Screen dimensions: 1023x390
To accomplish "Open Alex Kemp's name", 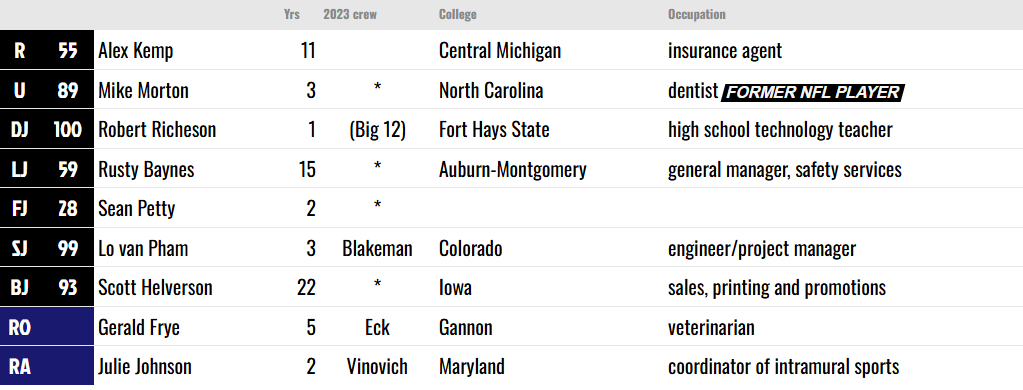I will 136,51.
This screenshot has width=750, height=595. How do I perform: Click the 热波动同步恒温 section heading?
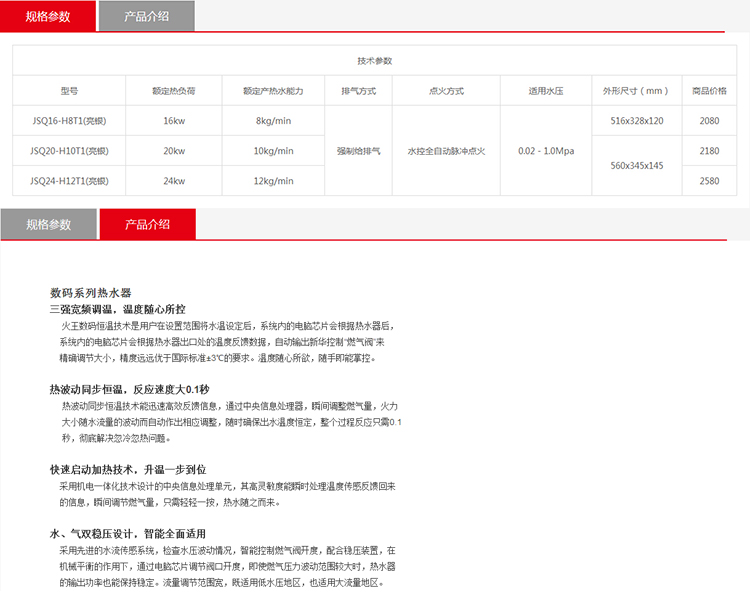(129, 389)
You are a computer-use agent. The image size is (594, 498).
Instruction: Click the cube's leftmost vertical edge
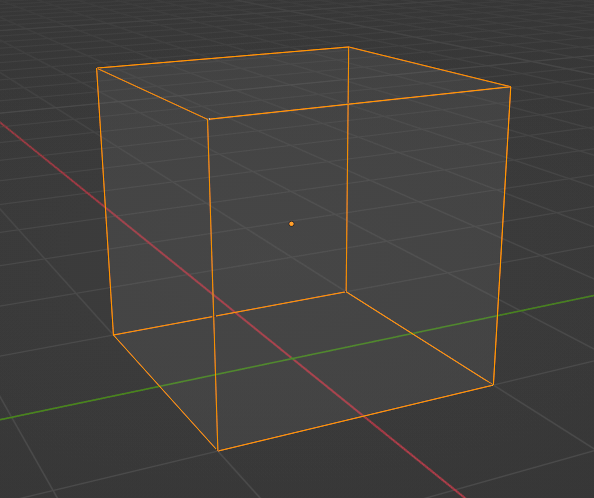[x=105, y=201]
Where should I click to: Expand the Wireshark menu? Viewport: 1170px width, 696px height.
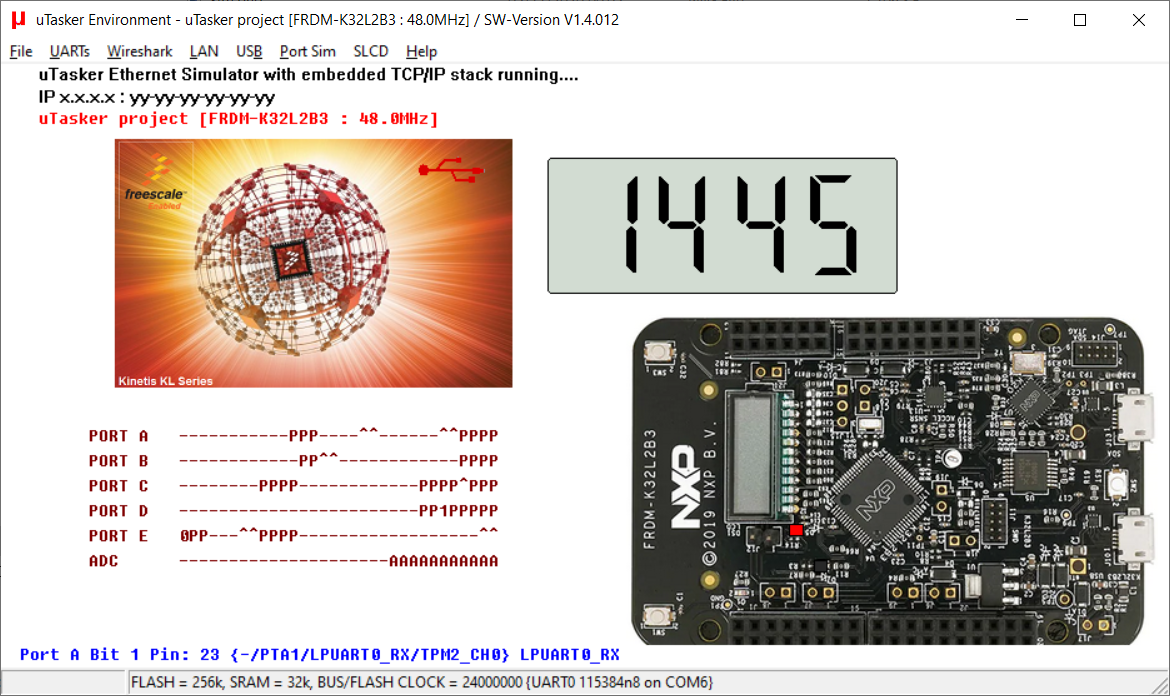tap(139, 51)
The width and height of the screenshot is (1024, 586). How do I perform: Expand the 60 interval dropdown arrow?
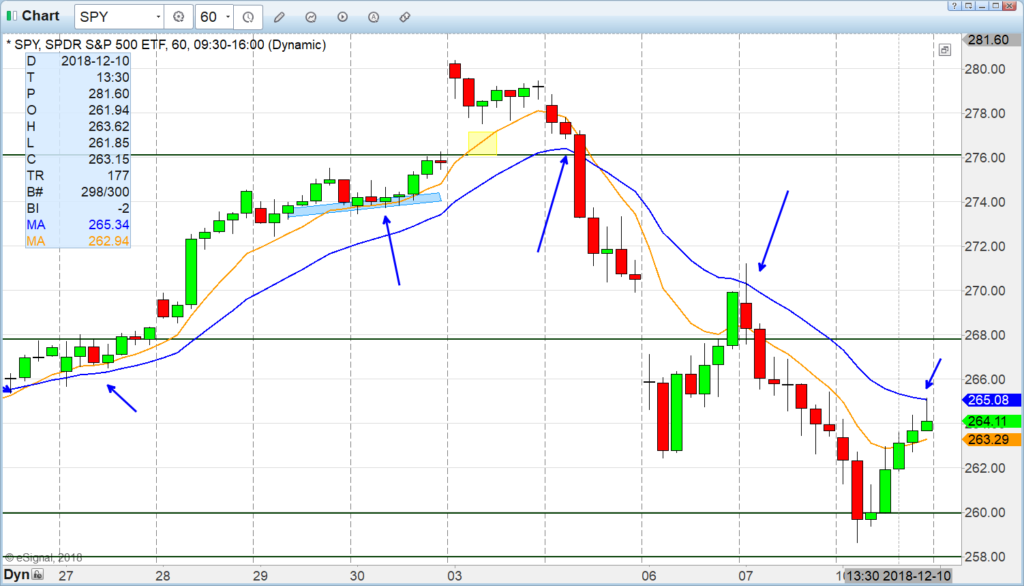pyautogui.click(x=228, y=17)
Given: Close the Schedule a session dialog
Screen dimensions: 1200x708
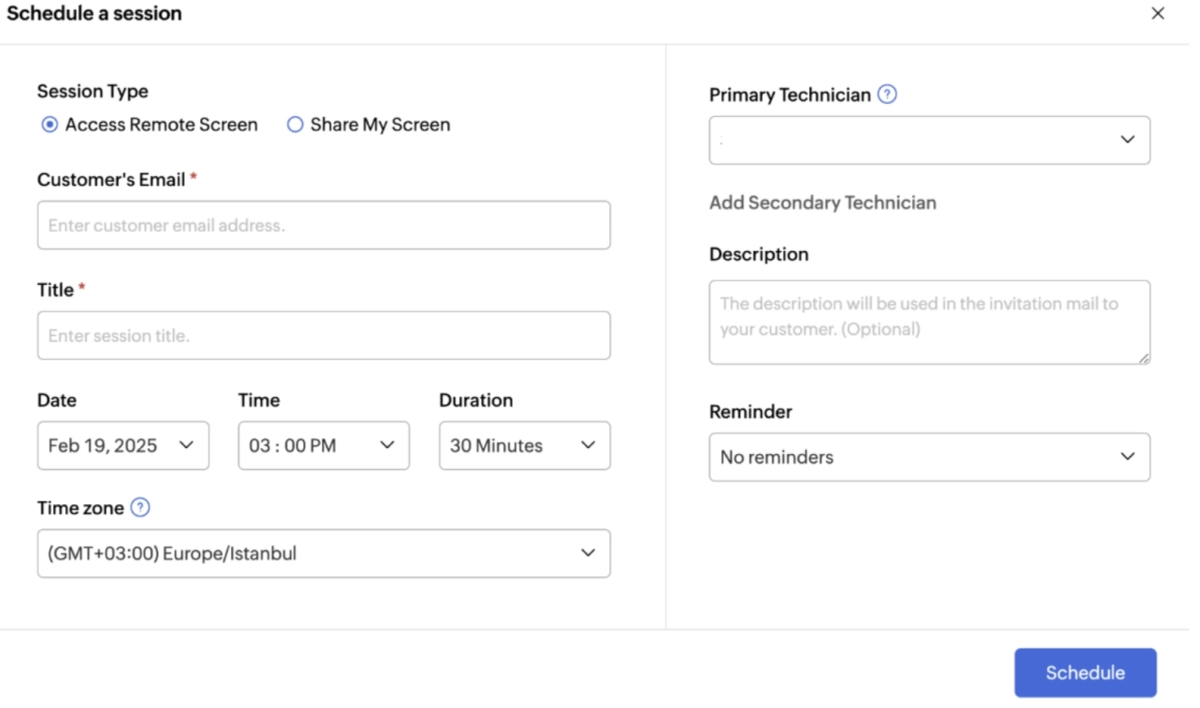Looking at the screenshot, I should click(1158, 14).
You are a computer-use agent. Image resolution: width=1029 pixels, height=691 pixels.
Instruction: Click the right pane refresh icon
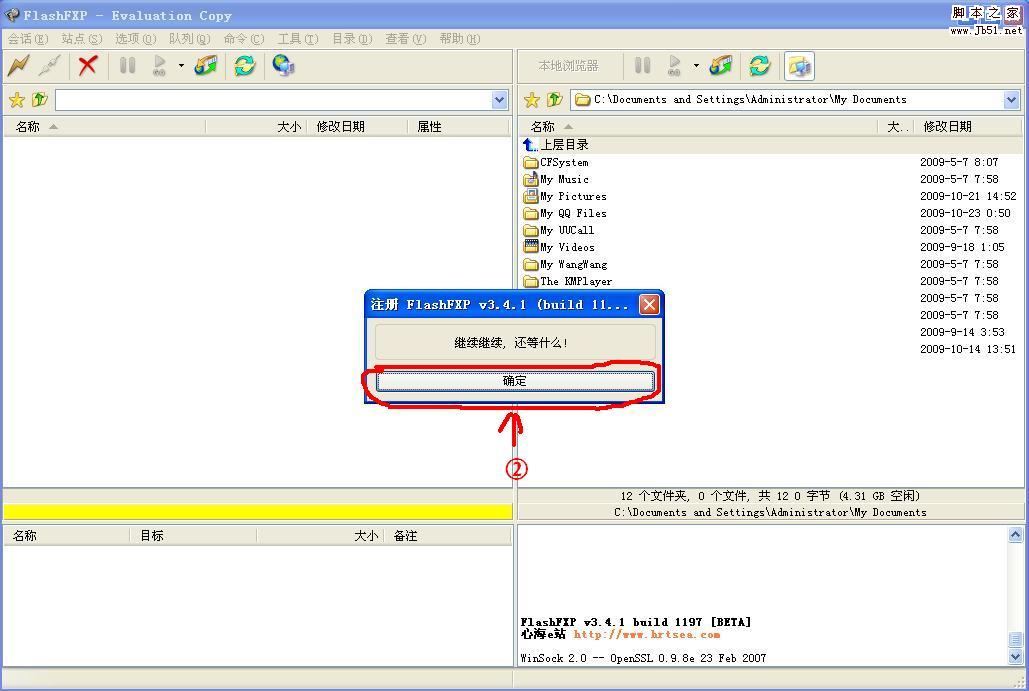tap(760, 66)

YOUR INSTRUCTIONS:
Reproduce the lines from the one holding "Given: Close the Schedule a session dialog" through the end of the entries above exactly, keeping both ends and dropping every picture.

EXERCISE SOLUTION:
Given: Close the Schedule a session dialog
Screen dimensions: 1200x708
Looking at the screenshot, I should click(1158, 14).
You are a computer-use agent. Image resolution: width=1029 pixels, height=691 pixels.
Instruction: Click the right pane refresh icon
tap(760, 66)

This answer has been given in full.